Despite choosing a low-quality human comparison (the audio fidelity is fine, but the timing and pronunciation is terrible), it is still quite obvious which is which. The synth version is slightly too clipped and the timing does not sound natural.
Slashdot: where don knuth is an idiot because he cant grasp the awesome power of php
Listen for the "plosives", the "p" or "b" sounds. All text-speech systems get them wrong, because they are generally programmed from recorded speech that is very frequency limited. There are reasons for that. Full digital sampling of sound uses analog-to-digital converters, limited by the digital sampling. To reduce the amount of digital storage and processing required, the designers of both recording and synthesis tools lower the sampling frequency as far as possible. They also add low bandwidth filter on the input and the outputs, to avoid sharp step functions from generating undesired artifacts on the output, and to avoid weird "beat" harmonics with the sampling frequency from confusing the recorded inputs. But the result is smearing of sharp sounds which are more rich in transients, such as "t" and "p". And dear lord, does it screw up languages with "click" sounds like Zulu.

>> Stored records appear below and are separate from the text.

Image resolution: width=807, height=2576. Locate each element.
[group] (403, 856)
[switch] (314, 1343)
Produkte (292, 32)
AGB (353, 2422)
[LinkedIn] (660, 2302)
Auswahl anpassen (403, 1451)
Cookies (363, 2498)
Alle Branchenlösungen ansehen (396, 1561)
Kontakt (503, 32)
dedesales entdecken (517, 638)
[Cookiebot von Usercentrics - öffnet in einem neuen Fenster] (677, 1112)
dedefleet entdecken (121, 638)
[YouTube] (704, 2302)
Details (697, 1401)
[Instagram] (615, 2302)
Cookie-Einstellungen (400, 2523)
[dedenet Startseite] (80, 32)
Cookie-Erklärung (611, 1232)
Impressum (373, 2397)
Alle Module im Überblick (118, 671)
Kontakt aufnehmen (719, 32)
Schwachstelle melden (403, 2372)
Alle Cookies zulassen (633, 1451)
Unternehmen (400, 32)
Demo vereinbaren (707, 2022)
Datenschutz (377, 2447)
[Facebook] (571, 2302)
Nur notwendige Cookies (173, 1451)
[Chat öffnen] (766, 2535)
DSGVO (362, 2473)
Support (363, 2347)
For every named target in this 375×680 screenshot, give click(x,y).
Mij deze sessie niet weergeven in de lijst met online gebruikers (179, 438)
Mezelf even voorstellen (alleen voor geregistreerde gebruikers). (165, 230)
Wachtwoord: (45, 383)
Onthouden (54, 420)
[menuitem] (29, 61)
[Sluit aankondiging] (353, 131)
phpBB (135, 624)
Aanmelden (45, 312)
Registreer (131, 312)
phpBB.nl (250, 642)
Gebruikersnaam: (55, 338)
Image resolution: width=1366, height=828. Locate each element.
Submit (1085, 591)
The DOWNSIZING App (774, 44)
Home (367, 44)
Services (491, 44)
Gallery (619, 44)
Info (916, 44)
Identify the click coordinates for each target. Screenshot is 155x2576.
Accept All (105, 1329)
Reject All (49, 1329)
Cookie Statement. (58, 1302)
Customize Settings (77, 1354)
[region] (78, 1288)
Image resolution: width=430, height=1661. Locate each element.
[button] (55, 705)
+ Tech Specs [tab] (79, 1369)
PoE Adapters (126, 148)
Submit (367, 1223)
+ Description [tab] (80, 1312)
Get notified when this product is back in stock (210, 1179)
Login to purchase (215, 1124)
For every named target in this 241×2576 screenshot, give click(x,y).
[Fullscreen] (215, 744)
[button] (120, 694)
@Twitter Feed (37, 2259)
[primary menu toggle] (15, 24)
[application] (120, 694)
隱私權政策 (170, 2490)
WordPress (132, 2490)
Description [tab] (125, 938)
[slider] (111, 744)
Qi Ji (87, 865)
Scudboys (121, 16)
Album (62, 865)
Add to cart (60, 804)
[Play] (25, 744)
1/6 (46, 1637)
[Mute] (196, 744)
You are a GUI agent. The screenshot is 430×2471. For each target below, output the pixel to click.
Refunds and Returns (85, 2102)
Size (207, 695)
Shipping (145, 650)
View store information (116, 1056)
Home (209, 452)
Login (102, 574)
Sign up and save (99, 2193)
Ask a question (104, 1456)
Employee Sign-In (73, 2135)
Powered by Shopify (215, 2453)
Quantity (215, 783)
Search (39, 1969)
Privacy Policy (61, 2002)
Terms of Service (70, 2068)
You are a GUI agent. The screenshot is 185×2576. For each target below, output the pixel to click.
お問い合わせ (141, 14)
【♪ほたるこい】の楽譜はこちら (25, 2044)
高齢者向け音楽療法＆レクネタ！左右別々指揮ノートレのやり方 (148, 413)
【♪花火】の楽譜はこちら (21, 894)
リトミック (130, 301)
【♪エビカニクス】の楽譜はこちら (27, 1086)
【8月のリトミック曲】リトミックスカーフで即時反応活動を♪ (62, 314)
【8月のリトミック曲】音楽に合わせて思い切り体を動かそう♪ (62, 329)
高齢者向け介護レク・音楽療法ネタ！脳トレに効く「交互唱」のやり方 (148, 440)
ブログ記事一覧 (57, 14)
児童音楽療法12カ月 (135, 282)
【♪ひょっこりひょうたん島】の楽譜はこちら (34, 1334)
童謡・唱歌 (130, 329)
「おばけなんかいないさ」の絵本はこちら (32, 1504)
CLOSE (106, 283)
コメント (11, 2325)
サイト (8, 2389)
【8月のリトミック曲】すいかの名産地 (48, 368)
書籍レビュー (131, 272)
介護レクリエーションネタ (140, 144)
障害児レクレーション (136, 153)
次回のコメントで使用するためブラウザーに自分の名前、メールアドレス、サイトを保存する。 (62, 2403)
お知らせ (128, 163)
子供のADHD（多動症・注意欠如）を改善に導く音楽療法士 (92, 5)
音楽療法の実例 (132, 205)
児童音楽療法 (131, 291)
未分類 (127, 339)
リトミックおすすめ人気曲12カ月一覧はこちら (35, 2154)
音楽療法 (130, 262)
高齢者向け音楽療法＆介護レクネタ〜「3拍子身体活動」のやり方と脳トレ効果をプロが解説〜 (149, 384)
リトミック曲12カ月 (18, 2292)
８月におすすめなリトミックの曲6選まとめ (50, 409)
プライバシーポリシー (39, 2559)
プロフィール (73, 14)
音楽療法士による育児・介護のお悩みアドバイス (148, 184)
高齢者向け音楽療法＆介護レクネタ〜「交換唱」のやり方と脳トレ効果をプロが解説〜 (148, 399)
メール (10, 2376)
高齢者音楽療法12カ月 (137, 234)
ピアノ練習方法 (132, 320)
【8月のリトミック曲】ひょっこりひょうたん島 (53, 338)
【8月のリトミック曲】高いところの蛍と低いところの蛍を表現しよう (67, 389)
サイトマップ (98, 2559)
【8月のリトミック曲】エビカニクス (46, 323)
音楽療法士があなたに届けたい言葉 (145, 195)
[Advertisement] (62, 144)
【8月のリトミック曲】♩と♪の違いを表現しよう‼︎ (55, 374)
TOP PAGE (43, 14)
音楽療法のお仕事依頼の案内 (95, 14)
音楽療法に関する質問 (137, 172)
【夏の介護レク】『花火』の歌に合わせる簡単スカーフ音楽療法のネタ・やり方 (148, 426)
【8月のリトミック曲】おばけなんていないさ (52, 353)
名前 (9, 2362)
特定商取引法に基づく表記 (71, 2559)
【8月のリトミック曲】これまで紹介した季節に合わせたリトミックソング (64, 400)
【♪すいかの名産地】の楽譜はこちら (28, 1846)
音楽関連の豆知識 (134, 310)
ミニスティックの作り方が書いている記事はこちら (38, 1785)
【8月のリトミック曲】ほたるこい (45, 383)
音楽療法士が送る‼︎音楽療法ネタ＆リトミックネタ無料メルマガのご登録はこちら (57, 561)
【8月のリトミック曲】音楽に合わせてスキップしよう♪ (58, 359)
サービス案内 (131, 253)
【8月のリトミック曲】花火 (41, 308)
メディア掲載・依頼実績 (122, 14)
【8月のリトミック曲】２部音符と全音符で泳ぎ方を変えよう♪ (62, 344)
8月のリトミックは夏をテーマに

The storage and CPU cost of recording audio are so small that they reached the point of irrelevance 15-20 years ago, for low-end consumer hardware. More like 40 years ago for professional grade equipment - around the time that CDs were introduced. Despite what a bunch of "audiophile" sites trying to push a product will tell you, it is not difficult, expensive, or taxing in any way to work with PCM audio of a sufficient bit depth and sampling rate to cover the entire range of human hearing. Or even dog hearing!
But regarding speech synthesis specifically - there is software out there, still being used by somebody I'm sure, that was designed to be run on consumer PCs back in the 90s. At that time, on those systems, there were computational limits that were relevant to sound quality. Whatever outdated software Stephen Hawking uses, sounds like it renders the output at no higher than 10 or 12 kHz sampling rate (compared to 40 - 50 kHz to cover the human hearing range.) But the sampling rate is a very small part of why Hawking sounds bad. The artifacts you hear from a low sampling rate are mostly limited to high-frequency sounds being cut. (And possibly temporal smearing, depending on how you filter.) It sounds similar to turning the treble knob on your stereo all the way down.
The quality problems with Hawking's synthesizer go way beyond a treble knob. Things like pacing, emphasis, minor slurring of certain sounds that are adjacent to each other, etc... problems that you take care of by making the software more intelligent, not upping the sample frequency. Which is exactly what Google is doing, and making some progress at it too. No, it doesn't sound like a human yet.